Bench Memos

Law & the Courts

‘Gay Rights Are Under Siege in This Country’?!?

Wow. How stupid, or ideology-blinded, does Jeffrey Toobin take his New Yorker readers to be?

In a piece titled “The Right Wing’s War on the L.G.B.T.Q. Community,” Toobin asserts in his opening sentence: “An Arizona Supreme Court ruling on Monday provided further evidence that gay rights are under siege in this country.” Toobin objects specifically to that court’s ruling that the two owners of Brush & Nib Studio, an online art business (run, for what it’s worth, out of the home of one of the owners), have free-speech and free-exercise rights under the Arizona constitution that entitle them to decline “to create custom wedding invitations celebrating same-sex wedding ceremonies in violation of their sincerely held religious beliefs.”

Amazingly, Toobin dismisses as “to put it charitably, … nonsense” the majority’s declaration that “the guarantees of free speech and freedom of religion are not only for those who are deemed sufficiently enlightened, advanced, or progressive” but instead “are for everyone.” According to Toobin, the owners of Brush & Nib Studio “are free to believe anything they want,” but “[w]hat they should not be allowed to do is to use those beliefs to run a business that is open to the general public but closed to gay people.”

Toobin’s claim is confused.

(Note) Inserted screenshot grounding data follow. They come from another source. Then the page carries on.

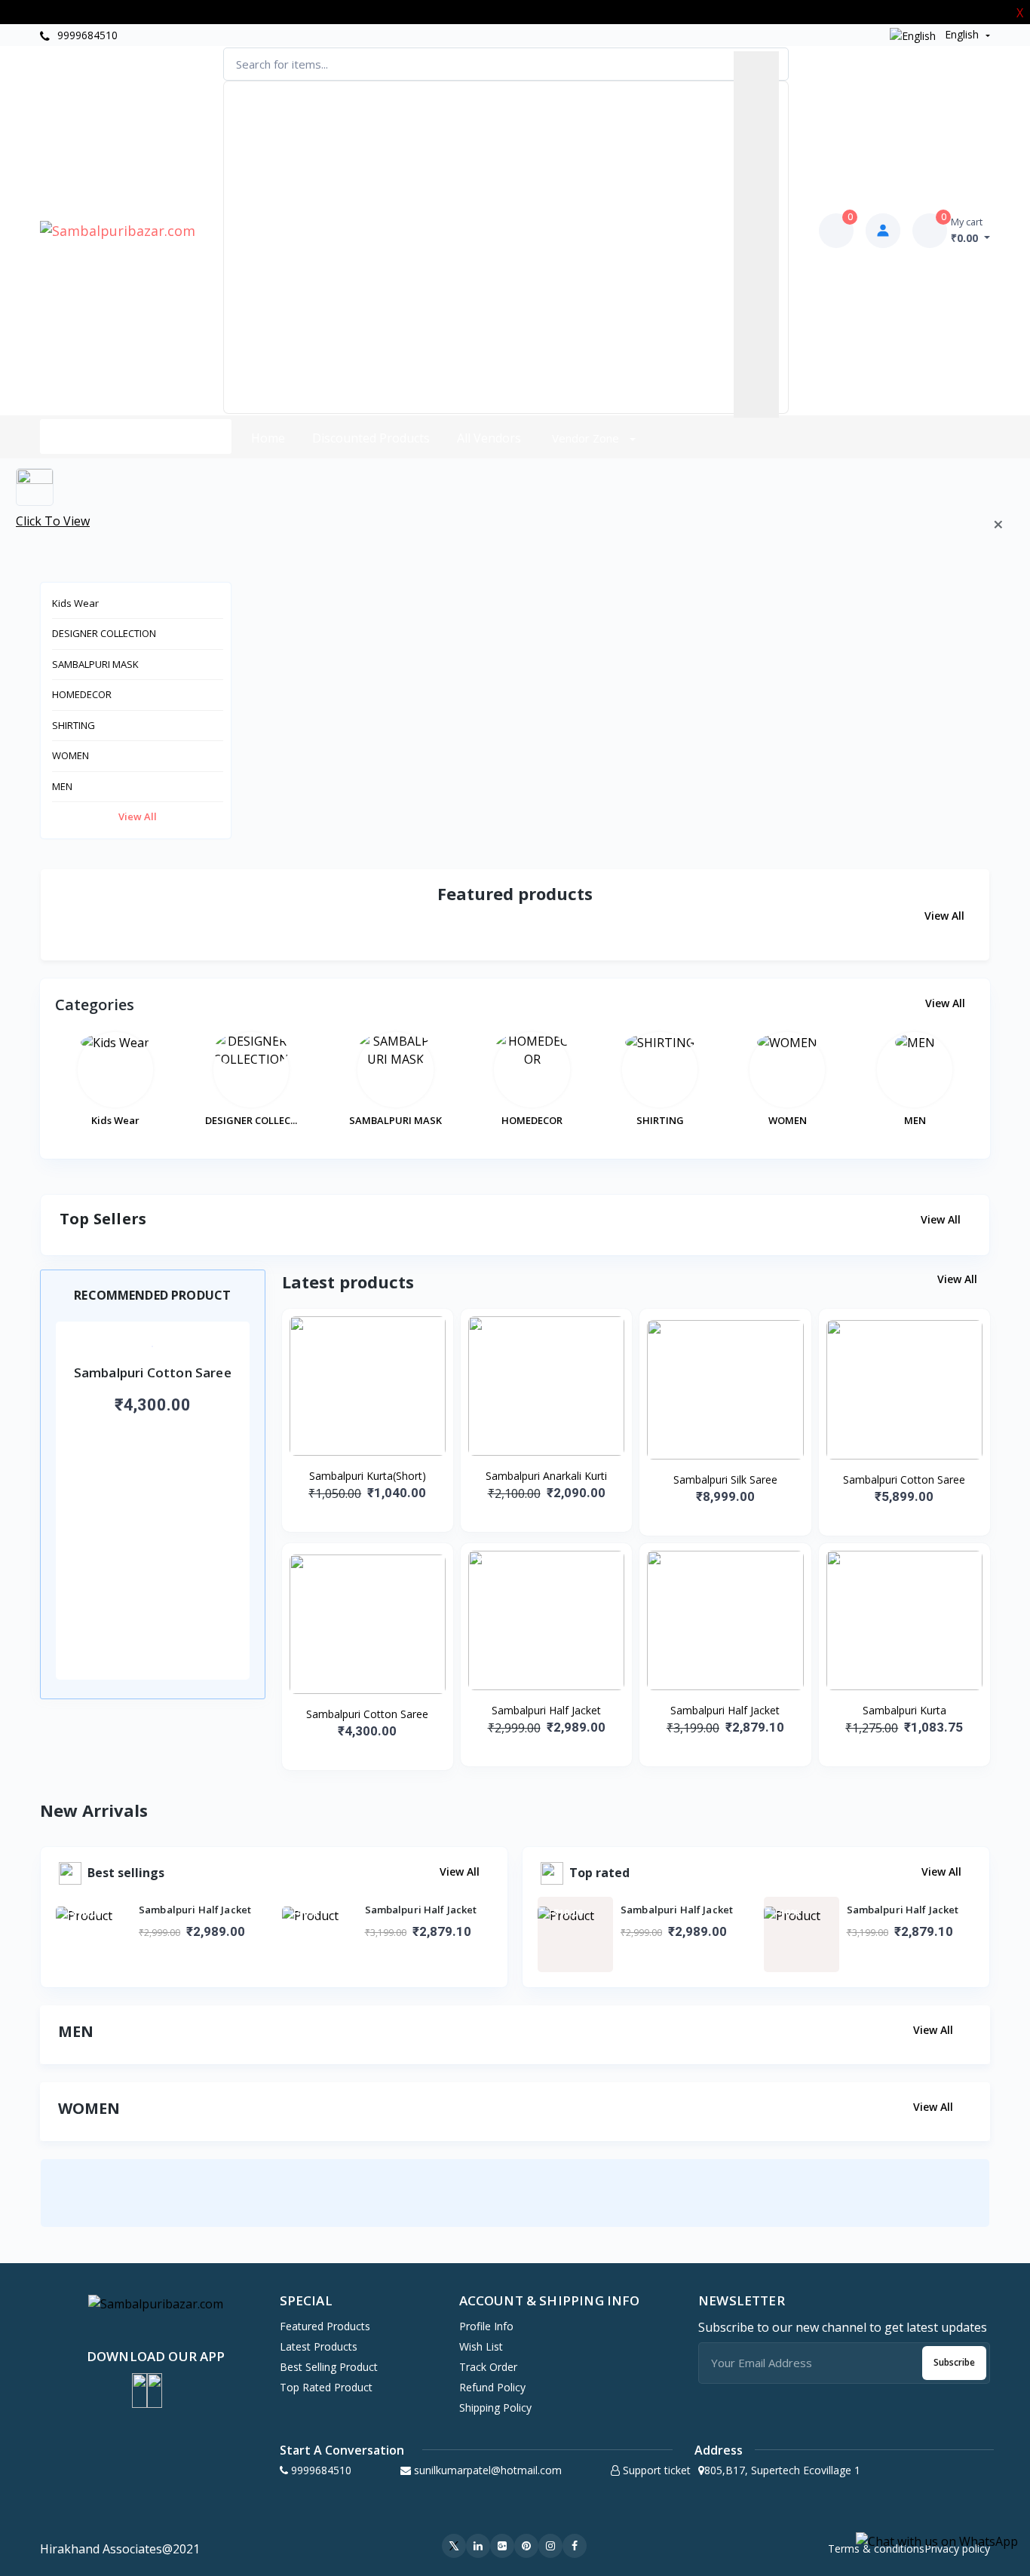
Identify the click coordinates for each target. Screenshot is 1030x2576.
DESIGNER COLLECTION (104, 633)
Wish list (481, 2346)
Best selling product (329, 2367)
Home (268, 438)
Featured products (325, 2326)
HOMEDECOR (82, 694)
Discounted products (371, 438)
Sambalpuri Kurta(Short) (367, 1476)
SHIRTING (73, 725)
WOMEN (70, 755)
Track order (488, 2367)
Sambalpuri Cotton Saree (904, 1479)
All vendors (489, 438)
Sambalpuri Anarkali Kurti (546, 1476)
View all (137, 816)
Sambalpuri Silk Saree (725, 1479)
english (962, 34)
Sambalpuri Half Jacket (546, 1710)
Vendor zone (587, 438)
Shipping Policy (495, 2407)
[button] (139, 2390)
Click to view (53, 521)
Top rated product (326, 2387)
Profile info (486, 2326)
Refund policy (492, 2387)
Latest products (318, 2346)
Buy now (152, 1452)
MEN (62, 786)
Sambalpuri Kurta (904, 1710)
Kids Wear (75, 603)
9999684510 (86, 35)
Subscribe (954, 2362)
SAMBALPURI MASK (95, 664)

For starters, as the majority opinion makes clear, the owners of Brush & Nib Studio haven’t “closed” their business “to gay people.” They “will create custom artwork for, and sell pre-made artwork to, any customers, regardless of their sexual orientation.” What they won’t do, pursuant to the operating agreement that governs their business, is create “custom artwork that communicates ideas or messages … that contradict biblical truth, demean others, endorse racism, incite violence, or promote any marriage besides marriage between one man and one woman, such as same-sex marriage.”

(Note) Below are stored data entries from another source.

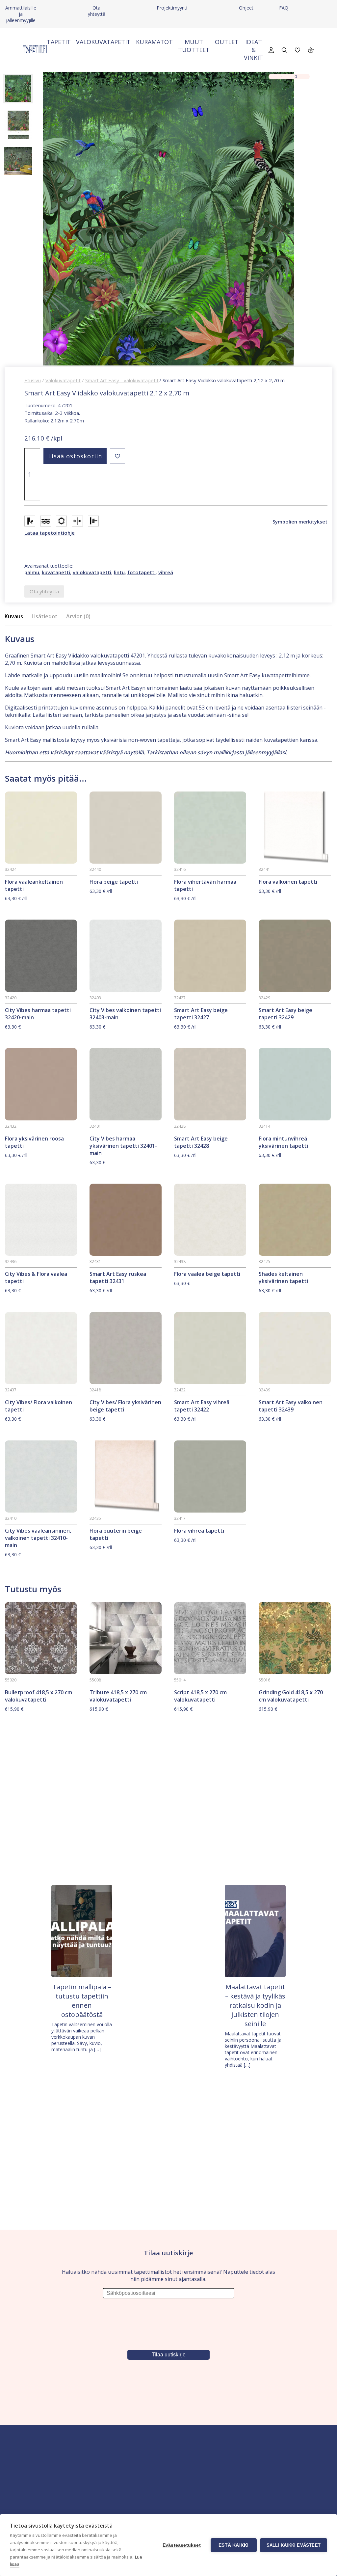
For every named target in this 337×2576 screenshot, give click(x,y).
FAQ (283, 8)
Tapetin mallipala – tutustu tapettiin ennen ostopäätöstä (81, 2000)
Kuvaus (14, 616)
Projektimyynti (172, 8)
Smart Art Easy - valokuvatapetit (122, 380)
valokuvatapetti (92, 572)
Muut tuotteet (194, 46)
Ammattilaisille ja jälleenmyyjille (20, 14)
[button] (117, 456)
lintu (119, 572)
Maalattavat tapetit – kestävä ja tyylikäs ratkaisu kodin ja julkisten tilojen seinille (255, 2005)
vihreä (165, 572)
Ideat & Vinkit (253, 50)
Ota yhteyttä (96, 11)
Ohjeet (246, 8)
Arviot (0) (78, 616)
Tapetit (59, 42)
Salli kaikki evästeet (294, 2545)
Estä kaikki (233, 2545)
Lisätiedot (45, 616)
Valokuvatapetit (103, 42)
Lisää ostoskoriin (75, 456)
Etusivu (32, 380)
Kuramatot (154, 42)
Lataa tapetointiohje (49, 532)
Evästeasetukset (182, 2545)
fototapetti (141, 572)
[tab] (15, 616)
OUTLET (227, 42)
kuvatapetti (56, 572)
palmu (31, 572)
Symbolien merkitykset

It’s not clear whether Toobin’s statement of what the studio owners “should not be allowed to do” is his own judgment of what the law should be or his assertion of what the law is. Insofar as it’s the former, does Toobin really believe, say, that a free-lance writer shouldn’t, based on his ideological or religious beliefs, be able to turn down some requests for his work? Or that the existence of a public-accommodations law should somehow necessarily trump freedom of speech and religion? Insofar as Toobin purports to be stating what the law is, his brief analysis is (to borrow his own words) “to put it charitably, … nonsense.” The federal constitutional issues are much weightier than his cursory discussion would indicate (see, for example, the amicus brief that the Cato Institute, Dale Carpenter, and Eugene Volokh submitted in support of Brush & Nib Studio), and he doesn’t even acknowledge, much less grapple with, the fact that the Arizona ruling rests on state constitutional grounds.

As for Toobin’s broader characterizations: The gay-rights movement won massive (and, in my judgment, undeserved) victories when the Supreme Court invalidated the federal Defense of Marriage Act and imposed a federal constitutional right to same-sex marriage. The idea that those who resist being conscripted to celebrate same-sex marriage are the aggressors in a “war on the L.G.B.T.Q. community” is quite extraordinary. Anyone who wants to purchase customized invitations for a same-sex wedding has a zillion options to choose from. That’s some “siege.”